The tenderness of his conscience, the truthfulness of his character; his deadness to the world; his deep humility and exalted devotion; his consuming love to Christ and the painful solicitude with which he eyed everything affecting His honour, the fidelity with which he denied himself and told others of their faults or danger; his meekness in bearing wrong and his unwearied industry in doing good; the mildness which tempered his unyielding firmness; and the jealousy for the Lord of hosts which commanded, but did not supplant, the yearnings of a most affectionate heart – these rendered him altogether one of the loveliest specimens of the Spirit’s workmanship.
He is gone, and in his grave has been buried the sermon which, for the last six years, his mere presence has preached to Dundee. That countenance, so kindly earnest; those gleams of holy joy flitting over its deeper lines of sadness; that pilgrim look which showed plainly that he sought a city; the serene self-possession of one who walked by faith and the musing gait, such as we might suppose the meditative Isaac had; that aspect of compassion in such unison with the remonstrating and entreating tones of his melodious voice; that entire appearance as of one who had been with Jesus and who would never be right at home till he should also be where Christ is: all these come back on one’s memory with a vividness which annihilates the interval since last we saw them, and with an air of immortality around them which promises that ere long we shall see them again.
To enjoy his friendship was a rare privilege in this world of defect and sin.

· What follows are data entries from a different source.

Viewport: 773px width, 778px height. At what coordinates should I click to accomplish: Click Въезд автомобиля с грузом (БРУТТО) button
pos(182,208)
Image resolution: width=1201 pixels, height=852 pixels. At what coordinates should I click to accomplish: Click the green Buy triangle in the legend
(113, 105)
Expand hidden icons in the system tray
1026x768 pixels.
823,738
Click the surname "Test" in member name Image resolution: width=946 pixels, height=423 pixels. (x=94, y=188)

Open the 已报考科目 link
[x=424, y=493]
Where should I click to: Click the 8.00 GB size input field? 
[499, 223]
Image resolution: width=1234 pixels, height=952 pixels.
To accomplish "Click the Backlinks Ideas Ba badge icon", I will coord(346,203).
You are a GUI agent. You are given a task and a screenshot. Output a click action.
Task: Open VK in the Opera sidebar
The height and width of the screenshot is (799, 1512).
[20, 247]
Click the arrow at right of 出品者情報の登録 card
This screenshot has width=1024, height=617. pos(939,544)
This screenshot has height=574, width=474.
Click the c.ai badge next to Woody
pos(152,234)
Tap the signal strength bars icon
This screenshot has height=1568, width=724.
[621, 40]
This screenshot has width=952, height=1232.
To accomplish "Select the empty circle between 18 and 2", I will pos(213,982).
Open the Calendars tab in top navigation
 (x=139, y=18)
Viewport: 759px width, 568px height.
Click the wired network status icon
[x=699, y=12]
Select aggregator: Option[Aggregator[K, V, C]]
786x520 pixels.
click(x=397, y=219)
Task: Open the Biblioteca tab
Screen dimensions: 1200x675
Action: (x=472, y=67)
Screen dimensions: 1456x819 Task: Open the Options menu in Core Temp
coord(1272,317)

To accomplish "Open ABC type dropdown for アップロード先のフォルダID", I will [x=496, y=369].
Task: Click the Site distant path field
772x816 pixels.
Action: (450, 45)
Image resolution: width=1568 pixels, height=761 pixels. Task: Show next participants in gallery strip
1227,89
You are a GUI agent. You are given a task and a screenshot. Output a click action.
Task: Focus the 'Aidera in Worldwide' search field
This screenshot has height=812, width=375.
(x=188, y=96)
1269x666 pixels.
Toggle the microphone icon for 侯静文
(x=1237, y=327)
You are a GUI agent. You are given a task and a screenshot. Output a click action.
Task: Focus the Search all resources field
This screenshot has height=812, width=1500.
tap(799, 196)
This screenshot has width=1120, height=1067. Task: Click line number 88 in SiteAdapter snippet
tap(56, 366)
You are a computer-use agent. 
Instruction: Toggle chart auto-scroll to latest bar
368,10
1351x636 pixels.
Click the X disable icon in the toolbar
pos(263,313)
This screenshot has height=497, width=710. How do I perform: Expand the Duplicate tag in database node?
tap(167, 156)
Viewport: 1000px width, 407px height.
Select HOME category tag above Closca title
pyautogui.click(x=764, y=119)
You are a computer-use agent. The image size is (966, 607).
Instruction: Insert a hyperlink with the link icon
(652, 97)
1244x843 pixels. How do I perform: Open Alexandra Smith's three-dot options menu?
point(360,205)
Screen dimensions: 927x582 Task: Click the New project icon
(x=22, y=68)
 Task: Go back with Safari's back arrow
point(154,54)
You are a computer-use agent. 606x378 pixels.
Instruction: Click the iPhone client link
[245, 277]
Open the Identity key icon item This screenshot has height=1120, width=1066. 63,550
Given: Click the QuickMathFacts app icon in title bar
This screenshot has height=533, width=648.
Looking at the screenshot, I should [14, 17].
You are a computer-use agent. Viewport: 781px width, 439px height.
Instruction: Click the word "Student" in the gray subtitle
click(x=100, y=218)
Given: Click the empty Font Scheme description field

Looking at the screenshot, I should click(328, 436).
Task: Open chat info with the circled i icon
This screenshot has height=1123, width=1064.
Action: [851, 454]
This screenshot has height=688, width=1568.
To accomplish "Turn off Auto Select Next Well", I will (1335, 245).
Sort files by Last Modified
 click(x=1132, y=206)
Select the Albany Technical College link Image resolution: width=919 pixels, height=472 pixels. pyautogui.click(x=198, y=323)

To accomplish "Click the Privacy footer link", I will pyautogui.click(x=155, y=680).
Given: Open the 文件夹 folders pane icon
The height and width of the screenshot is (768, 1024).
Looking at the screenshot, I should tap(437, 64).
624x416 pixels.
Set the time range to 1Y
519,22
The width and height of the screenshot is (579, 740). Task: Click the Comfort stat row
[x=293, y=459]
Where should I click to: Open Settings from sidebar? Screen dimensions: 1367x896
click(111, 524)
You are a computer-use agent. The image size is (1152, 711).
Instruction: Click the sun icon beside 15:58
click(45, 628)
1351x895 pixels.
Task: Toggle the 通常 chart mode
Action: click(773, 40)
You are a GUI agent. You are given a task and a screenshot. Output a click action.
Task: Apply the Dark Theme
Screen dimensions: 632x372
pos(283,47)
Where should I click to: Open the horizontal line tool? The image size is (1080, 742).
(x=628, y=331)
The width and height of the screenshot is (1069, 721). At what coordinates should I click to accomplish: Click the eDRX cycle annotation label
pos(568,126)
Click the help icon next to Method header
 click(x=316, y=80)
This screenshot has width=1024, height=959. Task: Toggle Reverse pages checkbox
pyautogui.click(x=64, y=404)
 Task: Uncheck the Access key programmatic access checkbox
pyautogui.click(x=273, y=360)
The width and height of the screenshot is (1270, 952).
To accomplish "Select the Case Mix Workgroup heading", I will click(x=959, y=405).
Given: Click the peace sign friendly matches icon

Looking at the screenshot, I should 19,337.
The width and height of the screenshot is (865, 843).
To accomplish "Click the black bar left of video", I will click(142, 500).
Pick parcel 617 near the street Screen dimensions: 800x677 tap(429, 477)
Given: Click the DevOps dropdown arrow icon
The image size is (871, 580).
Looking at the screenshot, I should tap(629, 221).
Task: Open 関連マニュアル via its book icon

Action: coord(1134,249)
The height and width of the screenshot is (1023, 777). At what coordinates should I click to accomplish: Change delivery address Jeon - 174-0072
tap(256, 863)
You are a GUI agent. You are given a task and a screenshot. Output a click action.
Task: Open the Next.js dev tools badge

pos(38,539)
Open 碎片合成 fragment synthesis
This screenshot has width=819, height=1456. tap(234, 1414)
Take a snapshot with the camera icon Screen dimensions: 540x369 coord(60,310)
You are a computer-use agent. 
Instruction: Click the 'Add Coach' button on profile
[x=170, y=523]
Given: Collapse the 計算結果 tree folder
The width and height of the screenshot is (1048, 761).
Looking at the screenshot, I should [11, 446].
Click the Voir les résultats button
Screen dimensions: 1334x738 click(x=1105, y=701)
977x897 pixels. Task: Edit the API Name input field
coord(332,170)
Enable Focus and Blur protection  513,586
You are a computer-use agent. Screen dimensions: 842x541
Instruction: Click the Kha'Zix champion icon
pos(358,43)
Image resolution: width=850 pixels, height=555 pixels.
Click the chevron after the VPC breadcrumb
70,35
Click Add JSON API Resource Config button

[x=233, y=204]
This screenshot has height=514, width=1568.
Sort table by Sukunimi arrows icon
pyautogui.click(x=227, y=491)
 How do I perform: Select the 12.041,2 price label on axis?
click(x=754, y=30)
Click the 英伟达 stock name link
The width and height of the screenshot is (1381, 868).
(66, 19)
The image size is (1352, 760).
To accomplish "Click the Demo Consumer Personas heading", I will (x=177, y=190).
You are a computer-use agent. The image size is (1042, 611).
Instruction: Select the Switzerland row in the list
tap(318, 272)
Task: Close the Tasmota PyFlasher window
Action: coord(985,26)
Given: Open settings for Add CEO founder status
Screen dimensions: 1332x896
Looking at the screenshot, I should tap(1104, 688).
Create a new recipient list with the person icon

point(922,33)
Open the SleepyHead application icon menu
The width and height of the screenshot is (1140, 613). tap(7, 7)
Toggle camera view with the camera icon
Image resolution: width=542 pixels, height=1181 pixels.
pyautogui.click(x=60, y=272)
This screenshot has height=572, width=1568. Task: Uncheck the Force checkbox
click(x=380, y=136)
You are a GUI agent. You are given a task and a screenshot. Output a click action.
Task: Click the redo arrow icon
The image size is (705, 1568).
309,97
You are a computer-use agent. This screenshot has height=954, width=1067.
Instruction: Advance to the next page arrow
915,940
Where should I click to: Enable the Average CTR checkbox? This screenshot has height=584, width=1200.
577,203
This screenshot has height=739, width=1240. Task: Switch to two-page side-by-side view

And now that those blessed hours of personal converse are ended, we can recall many texts of which his daily walk was the easy interpretation. Anyone may have a clearer conception of what is meant by a hidden life and a living sacrifice, and may better understand the kind of life which Enoch led, who has lived a day with Robert Murray M‘Cheyne.
Notes
- This is the final part of a piece taken, with editing, from Hamilton’s Works, vol 4. It is dated 3 April 1843, shortly after M‘Cheyne’s death. The first part appeared last month.
Taken with permission from the Free Presbyterian Magazine, March 2016.